Researchers have used thin fibers of a shape-changing polymer to create a scaffold for growing bone tissue in the laboratory (ACS Appl. Mater. Interfaces 2014, DOI: 10.1021/am405101k). Such a material could help plug the holes left behind after the screws and plates used to repair broken bones are removed.

Broken bones held together by metal plates and screws are vulnerable to further damage because the difference in stiffness between the metal screw and the bone tissue weakens the bone near the screw. Yanzhong Zhang of Donghua University, in China, and his colleagues imagined reinforcing these surgically altered bones by removing the screws and filling the holes with a material that supports bone cell growth. The researchers also wanted to improve tissue regeneration by using a material that could generate mechanical forces to stimulate that growth.

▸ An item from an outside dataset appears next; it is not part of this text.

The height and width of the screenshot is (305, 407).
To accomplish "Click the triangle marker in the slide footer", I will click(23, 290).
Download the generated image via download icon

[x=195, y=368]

As a first step toward that goal, the researchers made a biodegradable polymer scaffold and demonstrated that bone cells could grow and function on it. They chose a polymer made of a mixture of D, L-lactide and trimethylene carbonate. The composition of this material can be tuned so that the polymer changes shape at various temperatures. The researchers thought they could take advantage of this shape-changing ability to generate mechanical force by triggering it with heat to expand and press against existing bone.

The researchers used electrospinning to create thin fibers of a polymer containing an 8:2 ratio of D, L-lactide to trimethylene carbonate. Compared to tissue scaffolds that take the form of a foam or gel, the new material more closely resembles the network of collagen fibers that surrounds cells in natural tissue.

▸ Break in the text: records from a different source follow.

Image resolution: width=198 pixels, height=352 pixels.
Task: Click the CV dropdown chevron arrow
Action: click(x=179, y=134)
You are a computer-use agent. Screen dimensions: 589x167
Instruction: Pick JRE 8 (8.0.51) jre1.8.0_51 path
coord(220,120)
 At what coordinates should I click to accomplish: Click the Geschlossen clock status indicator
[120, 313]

To test the polymer’s shape memory properties, the researchers spun the fibers into mats that they rolled into a cylindrical bar. The researchers warmed the plug to 39 °C, slightly above the temperature at which the polymer transitions from a rigid glass to a rubberlike material. They bent the warmed plug into the shape of an S and fixed the shape by cooling the bar to room temperature. The bar recovered its initial straight shape within 12 seconds of being rewarmed to 39 °C.

To test if the polymer scaffolds supported growing bone cells, the researchers seeded mats of the polymer with osteoblasts from newborn mice. The cells migrated, spread, and adhered to the mats faster than cells growing on smooth pieces of glass. The cells on the polymer scaffold also secreted minerals and produced an enzyme enhanced during bone formation.

Aaron S. Goldstein of Virginia Tech says bone engineering is a fairly new application for electrospun shape memory polymers. “Ultimately, it might be interesting to see how the rate and extent of bone healing compares between a deployed electrospun fiber material and an injectable gel or foam,” he says.

Patrick T. Mather, a biomedical engineer at Syracuse University, says that while bone cells appear to function on this scaffold, it is not clear if triggering a deformed scaffold to return to its original shape would affect the rate of mineral formation.